Looking at the assembly of the functions f1
and f2
won't work. With optimizations enabled they are likely to look completely identical. (Except that in some ABIs it is the callee's responsibility to destroy function parameters, in which case f1
will look much longer. But that doesn't mean anything by itself. There will be destruction of any created object somewhere anyway, whether in the caller or the callee.)
The performance difference here doesn't lie inside the function, but in the potential caller.
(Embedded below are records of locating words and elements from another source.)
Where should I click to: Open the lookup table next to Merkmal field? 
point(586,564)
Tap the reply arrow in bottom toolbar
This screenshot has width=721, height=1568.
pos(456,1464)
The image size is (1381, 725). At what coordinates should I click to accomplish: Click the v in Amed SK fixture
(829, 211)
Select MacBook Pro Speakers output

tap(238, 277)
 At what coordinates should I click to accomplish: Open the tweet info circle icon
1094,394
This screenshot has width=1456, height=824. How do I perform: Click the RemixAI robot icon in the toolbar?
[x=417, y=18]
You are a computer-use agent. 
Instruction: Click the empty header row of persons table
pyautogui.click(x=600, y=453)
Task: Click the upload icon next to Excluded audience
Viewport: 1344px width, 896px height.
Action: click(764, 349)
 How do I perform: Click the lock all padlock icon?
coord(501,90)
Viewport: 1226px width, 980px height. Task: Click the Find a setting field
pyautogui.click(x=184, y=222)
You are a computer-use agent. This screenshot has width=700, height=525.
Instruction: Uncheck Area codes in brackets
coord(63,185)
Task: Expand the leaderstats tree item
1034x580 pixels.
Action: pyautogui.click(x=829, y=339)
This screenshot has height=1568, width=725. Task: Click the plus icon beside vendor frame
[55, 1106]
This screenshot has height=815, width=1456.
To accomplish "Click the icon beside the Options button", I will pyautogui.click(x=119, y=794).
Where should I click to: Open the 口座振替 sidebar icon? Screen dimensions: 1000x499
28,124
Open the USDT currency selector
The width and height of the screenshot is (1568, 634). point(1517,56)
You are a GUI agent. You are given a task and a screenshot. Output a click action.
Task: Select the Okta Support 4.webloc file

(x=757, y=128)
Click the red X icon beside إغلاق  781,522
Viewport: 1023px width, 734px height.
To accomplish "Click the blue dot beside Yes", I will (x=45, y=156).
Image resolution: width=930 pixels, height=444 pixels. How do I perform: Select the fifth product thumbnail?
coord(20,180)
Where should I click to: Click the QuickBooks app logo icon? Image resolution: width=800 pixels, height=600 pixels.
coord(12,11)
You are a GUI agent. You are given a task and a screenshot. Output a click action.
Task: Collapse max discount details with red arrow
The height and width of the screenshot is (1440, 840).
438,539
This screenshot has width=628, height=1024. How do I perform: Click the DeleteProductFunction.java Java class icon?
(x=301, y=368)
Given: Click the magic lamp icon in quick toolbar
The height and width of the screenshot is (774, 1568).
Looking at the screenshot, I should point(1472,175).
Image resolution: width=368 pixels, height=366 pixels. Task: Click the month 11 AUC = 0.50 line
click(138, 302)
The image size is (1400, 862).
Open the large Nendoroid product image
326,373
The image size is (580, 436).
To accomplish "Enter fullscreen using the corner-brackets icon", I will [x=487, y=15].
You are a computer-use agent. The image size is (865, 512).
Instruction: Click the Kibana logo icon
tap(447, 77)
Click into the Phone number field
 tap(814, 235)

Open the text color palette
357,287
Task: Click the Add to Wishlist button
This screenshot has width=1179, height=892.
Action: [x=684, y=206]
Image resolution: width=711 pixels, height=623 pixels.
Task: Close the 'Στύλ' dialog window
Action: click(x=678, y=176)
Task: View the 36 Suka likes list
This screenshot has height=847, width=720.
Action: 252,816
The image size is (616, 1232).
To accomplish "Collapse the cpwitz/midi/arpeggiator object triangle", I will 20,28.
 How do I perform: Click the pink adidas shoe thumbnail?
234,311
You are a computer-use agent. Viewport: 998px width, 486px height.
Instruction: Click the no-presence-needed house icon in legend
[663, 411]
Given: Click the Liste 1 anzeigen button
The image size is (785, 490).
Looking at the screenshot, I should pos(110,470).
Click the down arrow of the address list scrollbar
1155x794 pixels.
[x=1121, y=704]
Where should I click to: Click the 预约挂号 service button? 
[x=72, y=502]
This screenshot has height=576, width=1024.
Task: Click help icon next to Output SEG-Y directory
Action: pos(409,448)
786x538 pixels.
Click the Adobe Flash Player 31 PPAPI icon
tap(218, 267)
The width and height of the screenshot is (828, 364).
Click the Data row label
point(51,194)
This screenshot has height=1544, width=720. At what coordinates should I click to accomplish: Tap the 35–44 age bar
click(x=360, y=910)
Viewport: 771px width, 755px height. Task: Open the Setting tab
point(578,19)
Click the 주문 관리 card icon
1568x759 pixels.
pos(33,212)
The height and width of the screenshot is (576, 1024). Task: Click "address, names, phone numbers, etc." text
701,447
Function parameters are constructed in the context of the caller, not in the context of the callee. So, here if f1
is called like
std::vector<int> vec{/*...*/};
auto res = f1(vec);
will cause vec
to be copied into the function parameter in the caller. It is not possible to elide the copy. (Of course the compiler is free to optimize the copy away if it can see that doing so won't change the observable behavior of the program, but that generally can't happen if the function isn't inlined, for example because it's definition is in another translation unit and there is no link-time optimization.)
With
std::vector<int> vec{/*...*/};
auto res = f2(vec);
no copy is done, even conceptually. Copy elision is not relevant.
It is true that e.g.
std::vector<int> vec{/*...*/};
auto res = f1(std::move(vec));
will use the move constructor and will generally be cheap enough that it might be faster than using f2
under some circumstances where the function can't be inlined. (However that will depend on how the ABI specifies that a std::vector
is passed to functions as well.)
It is also true that e.g.
auto res = f1(std::vector<int>{/*...*/});
will construct only one std::vector<int>
if copy elision is applied (guaranteed since C++17 and optionally before). However, the same is true if f2
was used.
In some situations f1
might be a better choice, because the compiler can be sure that it doesn't modify vec
from the caller. (A const
reference does not strictly mean that the referenced object can't be modified.) This may allow the compiler to make some optimizations in the caller without having to analyze the body of f1
that it might not be able to do with f2
.
So all in all I would say, in some circumstances they are equally good, in some circumstances f2
is definitively the better choice and in some more rare situations it might be that f1
is the better choice. I would go with f2
by default.
However, looking at the bigger picture, I would try to avoid having a function which iterates over a vector take the vector itself as parameter. Functions like this can typically be written more generally to apply to arbitrary ranges and hence it would probably be easy to make them templates and use either the iterator interface or the C++20 range interface used by standard library algorithms. This way, if in the future someone decides to use some other container than std::vector
, the function will still just work.